Il RN, re della disinformazione
Sull'altro lato dello spettro politico, il Rassemblement national "cerca in tutta fretta di darsi un vestito verde proponendo soluzioni semplicistiche e poco realistiche dal punto di vista finanziario e tecnico, come la generalizzazione dell'aria condizionata", analizza Anne Bringault.
"In realtà si occupano dell'attualità calda. E poiché oggi il clima fa parte dell'attualità calda, se ne occupano.
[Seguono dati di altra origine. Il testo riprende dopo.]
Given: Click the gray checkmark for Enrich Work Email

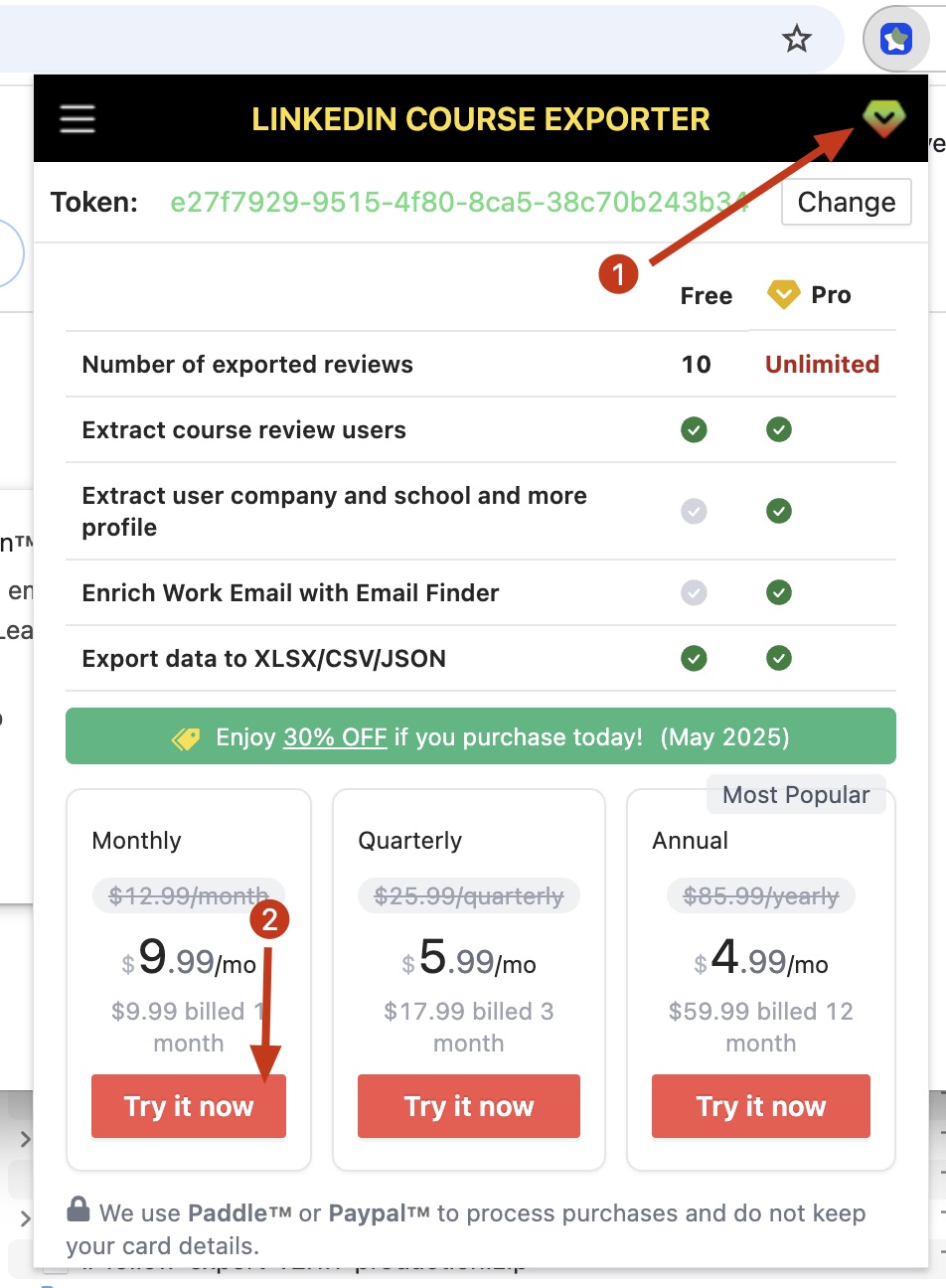Looking at the screenshot, I should click(694, 592).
È puramente opportunistico", aggiunge Eva Morel, che riconosce che il RN è tornato sulle sue dichiarazioni relative alla credibilità del Giec o alla realtà del riscaldamento climatico, anche se ciò "non è sufficiente". "Il problema è che il loro software politico non ha affatto integrato la questione ambientale. Non hanno proposte che permettano realmente di proteggersi dalle conseguenze, e quindi ancor meno di affrontarne le cause."
Rimprovera inoltre al partito guidato da Jordan Bardella di diffondere, a suo avviso, informazioni fuorvianti. "Si tratta di narrazioni orchestrate consapevolmente perché funzionano nell'opinione pubblica per strumentalizzare momenti che generano molta attenzione. [...] È stato dimostrato che è una strategia di ostruzione che funziona. Ostacola l'azione delle politiche pubbliche che dovrebbero essere efficaci", precisa l'esperta, che porta ad esempio le zone a basse emissioni.
"E quello che temiamo è che, parallelamente a questa ostruzione, ci sia un ruolo di delegittimazione degli avversari politici e dei difensori dell'ambiente che opera di fatto demonizzandoli. E facendo questo, allontanano le soluzioni dal problema, mentre il problema è molto visibile", conclude Eva Morel.